Unified modeling. From an R2O perspective, it is highly beneficial to reduce the number of operational systems, thereby allowing the research community to focus on a smaller number of systems.  Unified modeling (UM), which seeks to limit the proliferation of competing modeling elements, has been recognized worldwide as the most cost-effective approach to deal with the increased number and complexity of numerical weather, climate and environmental prediction systems at all space and time scales. A UM framework also allows sharing of modeling efforts (e.g., improvements in physical parameterizations) across different modeling systems. The UCACN has urged NCEP to migrate toward a UM approach for its future model development, and has suggested an interim goal of reducing NCEP modeling systems to only two: A global weather and climate system (GFS/CFS) and a very-high resolution convection resolving system. With nesting capability, the global high-resolution nonhydrostatic model planned for the NGGPS project could be a suitable candidate for a UM framework at NCEP.  It is true that migration toward UM is a significant challenge for any operational center, involving as it does a major culture change in addition to numerous technical issues. In its capacity for testing and evaluation, the DTC can help facilitate such a transition at NCEP.

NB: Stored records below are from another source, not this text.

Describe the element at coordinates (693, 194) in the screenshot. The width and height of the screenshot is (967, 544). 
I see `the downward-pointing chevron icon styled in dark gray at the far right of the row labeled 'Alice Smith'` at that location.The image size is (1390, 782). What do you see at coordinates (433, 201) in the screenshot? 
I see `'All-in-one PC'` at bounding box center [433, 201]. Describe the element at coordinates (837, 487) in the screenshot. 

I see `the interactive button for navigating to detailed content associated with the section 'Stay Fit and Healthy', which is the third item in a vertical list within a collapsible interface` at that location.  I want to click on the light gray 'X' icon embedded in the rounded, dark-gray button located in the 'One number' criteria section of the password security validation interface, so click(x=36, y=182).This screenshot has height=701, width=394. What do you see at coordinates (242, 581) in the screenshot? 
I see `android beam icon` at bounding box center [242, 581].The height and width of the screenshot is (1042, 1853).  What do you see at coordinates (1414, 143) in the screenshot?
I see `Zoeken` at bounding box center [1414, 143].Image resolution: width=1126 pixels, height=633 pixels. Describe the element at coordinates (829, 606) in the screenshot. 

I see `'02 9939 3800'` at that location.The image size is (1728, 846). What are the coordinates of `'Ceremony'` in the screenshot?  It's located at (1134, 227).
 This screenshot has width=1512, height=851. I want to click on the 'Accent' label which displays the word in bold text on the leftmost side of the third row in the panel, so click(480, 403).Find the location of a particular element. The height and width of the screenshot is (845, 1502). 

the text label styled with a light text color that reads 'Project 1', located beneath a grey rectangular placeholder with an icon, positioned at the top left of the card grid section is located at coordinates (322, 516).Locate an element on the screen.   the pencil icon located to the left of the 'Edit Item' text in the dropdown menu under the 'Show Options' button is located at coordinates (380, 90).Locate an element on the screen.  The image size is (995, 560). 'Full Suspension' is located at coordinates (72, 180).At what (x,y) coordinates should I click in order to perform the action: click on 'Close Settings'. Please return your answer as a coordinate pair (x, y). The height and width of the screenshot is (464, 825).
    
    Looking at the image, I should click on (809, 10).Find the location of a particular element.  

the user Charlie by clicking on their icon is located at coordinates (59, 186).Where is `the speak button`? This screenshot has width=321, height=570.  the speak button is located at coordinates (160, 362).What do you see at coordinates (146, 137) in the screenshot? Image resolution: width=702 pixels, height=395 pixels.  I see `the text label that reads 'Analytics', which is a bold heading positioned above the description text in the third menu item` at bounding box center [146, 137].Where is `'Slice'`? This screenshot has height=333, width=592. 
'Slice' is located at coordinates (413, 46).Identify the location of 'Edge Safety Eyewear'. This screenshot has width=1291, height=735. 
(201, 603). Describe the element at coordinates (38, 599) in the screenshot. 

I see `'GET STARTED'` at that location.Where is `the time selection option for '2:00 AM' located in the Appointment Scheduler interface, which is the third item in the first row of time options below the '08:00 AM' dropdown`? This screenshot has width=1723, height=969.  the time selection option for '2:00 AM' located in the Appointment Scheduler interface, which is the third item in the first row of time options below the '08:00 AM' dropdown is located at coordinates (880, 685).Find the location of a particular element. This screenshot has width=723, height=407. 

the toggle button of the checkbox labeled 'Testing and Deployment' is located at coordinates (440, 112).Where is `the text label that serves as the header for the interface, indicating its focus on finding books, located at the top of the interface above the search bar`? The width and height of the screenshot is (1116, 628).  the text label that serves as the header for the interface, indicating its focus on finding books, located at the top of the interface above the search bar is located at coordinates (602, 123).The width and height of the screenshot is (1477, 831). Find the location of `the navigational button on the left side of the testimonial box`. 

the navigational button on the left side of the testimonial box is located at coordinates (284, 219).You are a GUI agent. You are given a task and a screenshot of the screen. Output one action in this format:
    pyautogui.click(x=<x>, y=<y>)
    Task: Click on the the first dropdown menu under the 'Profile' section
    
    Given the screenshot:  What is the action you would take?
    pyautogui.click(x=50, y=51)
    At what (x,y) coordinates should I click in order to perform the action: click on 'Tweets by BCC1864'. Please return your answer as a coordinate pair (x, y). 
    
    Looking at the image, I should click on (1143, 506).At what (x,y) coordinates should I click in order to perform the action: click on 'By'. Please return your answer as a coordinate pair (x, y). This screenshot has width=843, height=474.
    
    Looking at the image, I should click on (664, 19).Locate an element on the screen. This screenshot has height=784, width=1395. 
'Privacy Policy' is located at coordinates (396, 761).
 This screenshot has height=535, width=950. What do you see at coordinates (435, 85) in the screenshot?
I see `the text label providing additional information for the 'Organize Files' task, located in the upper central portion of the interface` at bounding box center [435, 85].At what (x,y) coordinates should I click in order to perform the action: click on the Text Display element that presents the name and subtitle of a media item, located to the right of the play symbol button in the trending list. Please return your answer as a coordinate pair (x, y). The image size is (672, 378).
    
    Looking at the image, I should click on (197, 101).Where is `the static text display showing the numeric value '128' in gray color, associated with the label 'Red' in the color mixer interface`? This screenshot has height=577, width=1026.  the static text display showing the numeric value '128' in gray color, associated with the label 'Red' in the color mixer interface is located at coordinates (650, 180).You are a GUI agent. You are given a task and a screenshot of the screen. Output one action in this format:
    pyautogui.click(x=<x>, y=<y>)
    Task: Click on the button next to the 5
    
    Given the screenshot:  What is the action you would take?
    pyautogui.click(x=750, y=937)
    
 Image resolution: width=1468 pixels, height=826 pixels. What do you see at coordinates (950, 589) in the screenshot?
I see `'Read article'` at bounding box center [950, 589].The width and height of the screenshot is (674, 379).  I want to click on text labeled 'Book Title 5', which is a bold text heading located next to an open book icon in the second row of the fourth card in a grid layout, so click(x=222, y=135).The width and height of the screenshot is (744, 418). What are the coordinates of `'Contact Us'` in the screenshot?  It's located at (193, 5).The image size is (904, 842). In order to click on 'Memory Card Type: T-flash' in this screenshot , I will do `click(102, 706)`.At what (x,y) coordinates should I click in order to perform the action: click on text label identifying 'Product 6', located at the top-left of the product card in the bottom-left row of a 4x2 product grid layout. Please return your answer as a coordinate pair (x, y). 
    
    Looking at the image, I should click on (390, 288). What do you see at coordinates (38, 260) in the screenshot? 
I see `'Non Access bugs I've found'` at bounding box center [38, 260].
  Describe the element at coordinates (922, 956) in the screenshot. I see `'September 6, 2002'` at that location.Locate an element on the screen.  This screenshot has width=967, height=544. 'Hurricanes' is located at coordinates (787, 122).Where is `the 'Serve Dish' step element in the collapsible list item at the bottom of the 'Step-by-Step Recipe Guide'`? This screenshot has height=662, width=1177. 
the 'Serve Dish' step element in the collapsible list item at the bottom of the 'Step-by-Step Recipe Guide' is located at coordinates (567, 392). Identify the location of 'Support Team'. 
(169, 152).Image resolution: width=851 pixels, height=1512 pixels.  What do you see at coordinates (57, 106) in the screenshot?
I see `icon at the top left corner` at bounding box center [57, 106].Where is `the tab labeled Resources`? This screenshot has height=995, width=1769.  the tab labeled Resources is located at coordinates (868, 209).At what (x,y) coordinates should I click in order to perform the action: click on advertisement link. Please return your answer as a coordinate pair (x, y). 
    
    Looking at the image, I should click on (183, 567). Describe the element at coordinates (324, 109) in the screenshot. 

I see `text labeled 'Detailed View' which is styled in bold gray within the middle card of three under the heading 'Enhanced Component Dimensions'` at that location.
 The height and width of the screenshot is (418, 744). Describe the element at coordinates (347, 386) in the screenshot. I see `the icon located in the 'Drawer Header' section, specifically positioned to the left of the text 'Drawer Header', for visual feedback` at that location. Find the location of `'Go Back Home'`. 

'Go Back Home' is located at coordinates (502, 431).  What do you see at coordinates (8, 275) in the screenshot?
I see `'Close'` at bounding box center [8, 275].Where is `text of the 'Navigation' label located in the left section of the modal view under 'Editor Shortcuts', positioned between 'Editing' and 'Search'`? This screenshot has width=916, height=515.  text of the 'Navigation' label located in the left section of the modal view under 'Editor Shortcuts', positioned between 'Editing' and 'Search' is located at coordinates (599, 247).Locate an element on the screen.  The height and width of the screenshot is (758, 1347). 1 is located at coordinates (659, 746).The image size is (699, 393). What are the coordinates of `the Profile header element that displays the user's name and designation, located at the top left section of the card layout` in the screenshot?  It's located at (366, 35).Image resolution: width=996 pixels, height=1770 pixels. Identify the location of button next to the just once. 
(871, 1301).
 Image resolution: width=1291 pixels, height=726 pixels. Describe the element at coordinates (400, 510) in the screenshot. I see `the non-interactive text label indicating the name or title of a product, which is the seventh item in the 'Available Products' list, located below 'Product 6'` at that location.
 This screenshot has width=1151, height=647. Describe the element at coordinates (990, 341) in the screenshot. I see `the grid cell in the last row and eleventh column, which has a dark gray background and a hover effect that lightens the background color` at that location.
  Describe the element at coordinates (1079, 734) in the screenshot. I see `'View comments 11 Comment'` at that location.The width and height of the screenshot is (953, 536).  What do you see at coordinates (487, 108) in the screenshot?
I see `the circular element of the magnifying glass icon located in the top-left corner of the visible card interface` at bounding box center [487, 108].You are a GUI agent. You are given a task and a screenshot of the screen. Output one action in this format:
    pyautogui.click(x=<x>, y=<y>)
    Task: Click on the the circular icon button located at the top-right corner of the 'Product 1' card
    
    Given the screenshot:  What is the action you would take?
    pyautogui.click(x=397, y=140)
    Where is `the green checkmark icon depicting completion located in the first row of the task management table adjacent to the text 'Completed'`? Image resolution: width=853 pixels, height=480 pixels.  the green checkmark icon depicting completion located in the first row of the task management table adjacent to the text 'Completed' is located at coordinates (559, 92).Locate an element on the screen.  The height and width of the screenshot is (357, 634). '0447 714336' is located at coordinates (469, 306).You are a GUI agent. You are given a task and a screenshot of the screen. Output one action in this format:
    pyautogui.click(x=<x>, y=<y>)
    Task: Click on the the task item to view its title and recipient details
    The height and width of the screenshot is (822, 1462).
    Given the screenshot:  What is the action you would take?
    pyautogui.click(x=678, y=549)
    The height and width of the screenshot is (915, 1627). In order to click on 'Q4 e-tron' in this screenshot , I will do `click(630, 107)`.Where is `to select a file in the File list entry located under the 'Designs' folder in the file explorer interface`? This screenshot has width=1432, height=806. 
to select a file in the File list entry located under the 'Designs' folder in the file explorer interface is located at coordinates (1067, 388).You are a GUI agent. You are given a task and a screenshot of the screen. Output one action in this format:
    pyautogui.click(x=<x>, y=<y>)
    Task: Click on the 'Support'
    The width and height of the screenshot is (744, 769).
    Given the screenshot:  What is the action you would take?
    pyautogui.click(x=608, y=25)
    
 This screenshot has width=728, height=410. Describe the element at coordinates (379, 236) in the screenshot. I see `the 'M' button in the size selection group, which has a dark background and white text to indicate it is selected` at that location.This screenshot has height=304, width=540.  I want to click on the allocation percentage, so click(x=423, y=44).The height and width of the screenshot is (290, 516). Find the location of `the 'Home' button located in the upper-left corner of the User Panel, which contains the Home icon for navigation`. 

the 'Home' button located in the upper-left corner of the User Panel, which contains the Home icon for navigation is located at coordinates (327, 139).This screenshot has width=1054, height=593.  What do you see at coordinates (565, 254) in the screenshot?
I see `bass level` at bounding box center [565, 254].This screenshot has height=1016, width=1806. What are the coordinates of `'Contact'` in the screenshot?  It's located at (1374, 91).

“When fully developed, the global system will be an earth modeling system with fully coupled atmosphere, ocean, ice, land, waves, and aerosol components.”

Earth system modeling. When fully developed, the NGGPS will be an earth modeling system with fully coupled atmosphere, ocean, ice, land, waves, and aerosol components. The interactions between these components will require compatibility within the NOAA Environmental Modeling System (NEMS) and the Earth System Modeling Framework (ESMF). The NGGPS is expected to provide improved forecasts at a wide range of time scales, from a few hours to 30 days. For this major undertaking to be successful, the community at large will have to contribute at every step of its development. The DTC can encourage and facilitate these contributions to NGGPS code development by managing that code in a way that allows effective access by external developers, and by performing independent testing and evaluation of system upgrades proposed by the external community.

NWP IT Environment. For each NWP system it supports, the DTC typically maintains a community repository separate from the repository maintained at operational centers. Maintaining a separate community repository is a mixed blessing. On the one hand, a separate repository shields operations from potentially problematic code changes that have not been fully tested. On the other hand, ensuring proper synchronization between the two repositories (a necessary step if the research community is to take advantage of the latest developments at operational centers) becomes a greater challenge. Taking advantage of experience at other operational centers (e.g., ECMWF and UKMO), the DTC in collaboration with EMC has started exploring the possibility of developing an NWP IT Environment (NITE) concept for community support for operational systems. The basic idea of NITE is to maintain an IT infrastructure at the operational center itself (i.e., at EMC) that supports the development, testing, and evaluation of operational models by scientists both within and outside the center. Given the complexity of the NGGPS system, maintaining duplicate systems (repositories) for its many modeling components is neither feasible nor cost effective. This leaves a NITE infrastructure as perhaps the only viable option. The DTC should continue to work with EMC to support NITE development, with the potential of a profound impact on how R2O in NWP is conducted for the coming decade.